We make it out of the sandstorm just in time to see a low sun cast long shadows across a plain peppered with wind turbines. Swirls of cloud, sand and light disappear with an almost audible pop as the sun sinks below the horizon.
We'd boarded the train in Beijing in the late morning. The last major stop in China was in Jining/Ulanqab. I found myself wondering what the guidebook entry to Jining might say. Are there any cool bars? Local handicrafts? What is it that bootstraps a tourist destination? Is it just a commerce town? Are the big sights of the world built upon foundations of cheap beers sold to young backpackers?
At Erlian the train goes into the shed. China and Mongolia don't have a shared rail gauge, so the bogeys need to be switched. This involves a lot of clanking, juddering and raising and lowering of carriages. Border and customs formalities for both countries take place on the train. The whole process takes around five hours, and with passports safely back in our possession, I turn in around 3am.

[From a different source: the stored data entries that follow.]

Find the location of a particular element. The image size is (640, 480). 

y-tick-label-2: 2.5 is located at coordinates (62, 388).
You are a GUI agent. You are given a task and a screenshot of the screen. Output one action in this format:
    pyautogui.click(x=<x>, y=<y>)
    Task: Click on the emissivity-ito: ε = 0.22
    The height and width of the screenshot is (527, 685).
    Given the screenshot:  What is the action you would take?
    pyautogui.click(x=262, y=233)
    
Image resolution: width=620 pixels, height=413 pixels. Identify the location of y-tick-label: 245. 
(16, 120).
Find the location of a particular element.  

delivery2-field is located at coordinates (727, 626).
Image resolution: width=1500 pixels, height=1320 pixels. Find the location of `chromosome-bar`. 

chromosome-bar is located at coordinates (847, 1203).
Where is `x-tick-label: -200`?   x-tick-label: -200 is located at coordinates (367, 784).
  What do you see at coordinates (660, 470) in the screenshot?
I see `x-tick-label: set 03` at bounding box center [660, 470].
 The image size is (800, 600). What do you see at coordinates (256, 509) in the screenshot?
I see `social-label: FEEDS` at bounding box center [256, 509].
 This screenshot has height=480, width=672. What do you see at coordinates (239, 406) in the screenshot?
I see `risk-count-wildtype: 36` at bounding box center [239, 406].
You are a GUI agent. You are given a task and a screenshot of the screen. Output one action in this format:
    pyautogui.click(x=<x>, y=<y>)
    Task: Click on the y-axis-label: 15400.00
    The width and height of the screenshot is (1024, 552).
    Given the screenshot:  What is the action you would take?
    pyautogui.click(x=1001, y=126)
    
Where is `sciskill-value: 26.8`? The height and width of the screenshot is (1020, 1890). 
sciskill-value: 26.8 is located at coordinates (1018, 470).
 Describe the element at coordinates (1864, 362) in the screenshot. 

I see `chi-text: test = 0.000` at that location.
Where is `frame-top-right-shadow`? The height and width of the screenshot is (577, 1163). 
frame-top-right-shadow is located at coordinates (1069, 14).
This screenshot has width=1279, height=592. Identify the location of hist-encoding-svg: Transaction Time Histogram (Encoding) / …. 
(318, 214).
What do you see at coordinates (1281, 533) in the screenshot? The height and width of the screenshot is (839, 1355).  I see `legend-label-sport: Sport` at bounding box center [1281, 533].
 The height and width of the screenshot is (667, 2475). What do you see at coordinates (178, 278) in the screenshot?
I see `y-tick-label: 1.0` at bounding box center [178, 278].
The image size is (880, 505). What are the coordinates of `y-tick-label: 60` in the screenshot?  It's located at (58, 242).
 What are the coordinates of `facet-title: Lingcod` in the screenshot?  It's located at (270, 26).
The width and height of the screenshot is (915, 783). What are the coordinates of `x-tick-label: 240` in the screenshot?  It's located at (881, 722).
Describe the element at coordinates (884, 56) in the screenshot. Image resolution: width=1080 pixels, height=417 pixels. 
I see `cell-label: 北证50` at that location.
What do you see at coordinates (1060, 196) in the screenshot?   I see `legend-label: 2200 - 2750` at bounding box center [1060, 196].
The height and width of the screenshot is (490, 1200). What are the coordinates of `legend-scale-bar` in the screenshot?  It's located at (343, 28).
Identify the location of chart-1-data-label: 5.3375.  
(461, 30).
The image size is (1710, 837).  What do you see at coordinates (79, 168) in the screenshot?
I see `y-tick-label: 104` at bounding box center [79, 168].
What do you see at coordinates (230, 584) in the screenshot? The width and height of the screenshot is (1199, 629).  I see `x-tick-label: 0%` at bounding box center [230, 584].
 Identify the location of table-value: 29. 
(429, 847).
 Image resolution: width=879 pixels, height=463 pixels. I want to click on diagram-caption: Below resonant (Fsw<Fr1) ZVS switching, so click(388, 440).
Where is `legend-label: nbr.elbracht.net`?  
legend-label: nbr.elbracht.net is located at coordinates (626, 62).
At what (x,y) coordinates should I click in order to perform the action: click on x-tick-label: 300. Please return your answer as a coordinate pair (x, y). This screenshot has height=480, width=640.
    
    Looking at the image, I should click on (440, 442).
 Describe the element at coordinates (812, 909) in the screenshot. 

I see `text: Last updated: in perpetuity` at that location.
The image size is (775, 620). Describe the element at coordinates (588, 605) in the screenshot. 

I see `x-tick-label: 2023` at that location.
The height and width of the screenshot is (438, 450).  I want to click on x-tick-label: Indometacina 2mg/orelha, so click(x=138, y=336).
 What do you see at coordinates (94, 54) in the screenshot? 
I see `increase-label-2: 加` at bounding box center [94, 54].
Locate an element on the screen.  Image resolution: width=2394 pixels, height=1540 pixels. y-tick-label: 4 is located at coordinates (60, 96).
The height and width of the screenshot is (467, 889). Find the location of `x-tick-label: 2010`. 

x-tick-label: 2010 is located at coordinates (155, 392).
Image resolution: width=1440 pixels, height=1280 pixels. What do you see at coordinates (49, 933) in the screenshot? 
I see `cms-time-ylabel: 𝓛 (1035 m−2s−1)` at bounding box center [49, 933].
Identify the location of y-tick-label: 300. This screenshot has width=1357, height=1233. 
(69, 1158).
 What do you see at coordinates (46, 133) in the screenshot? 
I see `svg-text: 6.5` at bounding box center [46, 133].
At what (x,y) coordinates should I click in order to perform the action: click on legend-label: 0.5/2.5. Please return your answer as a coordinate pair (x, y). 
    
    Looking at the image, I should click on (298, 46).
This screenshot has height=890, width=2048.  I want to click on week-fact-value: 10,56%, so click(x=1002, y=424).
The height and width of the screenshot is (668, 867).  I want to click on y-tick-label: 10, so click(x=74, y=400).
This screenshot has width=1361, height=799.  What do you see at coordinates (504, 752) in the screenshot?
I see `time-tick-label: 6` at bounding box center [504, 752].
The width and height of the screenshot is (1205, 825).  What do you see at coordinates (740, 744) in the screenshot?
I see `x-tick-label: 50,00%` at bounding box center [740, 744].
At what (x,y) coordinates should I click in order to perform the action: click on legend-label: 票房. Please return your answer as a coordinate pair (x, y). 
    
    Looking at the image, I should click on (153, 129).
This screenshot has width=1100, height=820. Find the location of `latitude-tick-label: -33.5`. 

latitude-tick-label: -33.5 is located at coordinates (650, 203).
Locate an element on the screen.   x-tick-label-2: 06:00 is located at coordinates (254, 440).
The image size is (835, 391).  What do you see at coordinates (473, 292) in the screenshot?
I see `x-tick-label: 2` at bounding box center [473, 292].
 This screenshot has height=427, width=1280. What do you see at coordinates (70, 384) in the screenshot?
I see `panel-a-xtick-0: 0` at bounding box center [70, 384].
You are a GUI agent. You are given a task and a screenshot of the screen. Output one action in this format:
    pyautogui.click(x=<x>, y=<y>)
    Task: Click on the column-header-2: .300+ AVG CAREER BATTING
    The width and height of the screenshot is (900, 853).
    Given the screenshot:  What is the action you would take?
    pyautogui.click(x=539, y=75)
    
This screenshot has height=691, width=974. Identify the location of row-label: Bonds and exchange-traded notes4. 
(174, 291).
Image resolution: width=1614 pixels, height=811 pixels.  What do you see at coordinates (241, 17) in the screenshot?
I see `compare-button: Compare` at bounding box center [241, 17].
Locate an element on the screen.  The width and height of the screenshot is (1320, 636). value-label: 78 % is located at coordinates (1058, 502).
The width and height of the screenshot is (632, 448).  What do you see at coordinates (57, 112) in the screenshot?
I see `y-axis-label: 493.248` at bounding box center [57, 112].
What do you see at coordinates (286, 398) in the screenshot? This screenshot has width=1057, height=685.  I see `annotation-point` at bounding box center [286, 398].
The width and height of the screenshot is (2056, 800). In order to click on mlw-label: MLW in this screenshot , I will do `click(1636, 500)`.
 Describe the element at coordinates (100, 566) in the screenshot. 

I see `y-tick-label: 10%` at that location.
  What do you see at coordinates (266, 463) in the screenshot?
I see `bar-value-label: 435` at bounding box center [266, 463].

When I wake, the terrain has changed further. The low hills and grasslands of yesterday evening now run to the ends of the earth. It's very bright, and the huge sky is blue.
The grass is thin, and it feels like it could change to desert at any moment. As the train approaches Ulaanbaatar, settlements grow in size, eventually becoming towns of multicoloured corrugated roofs intermingled with white gers. More trees, a timid river valley, then the buildings start to rise higher, and we are in another capital.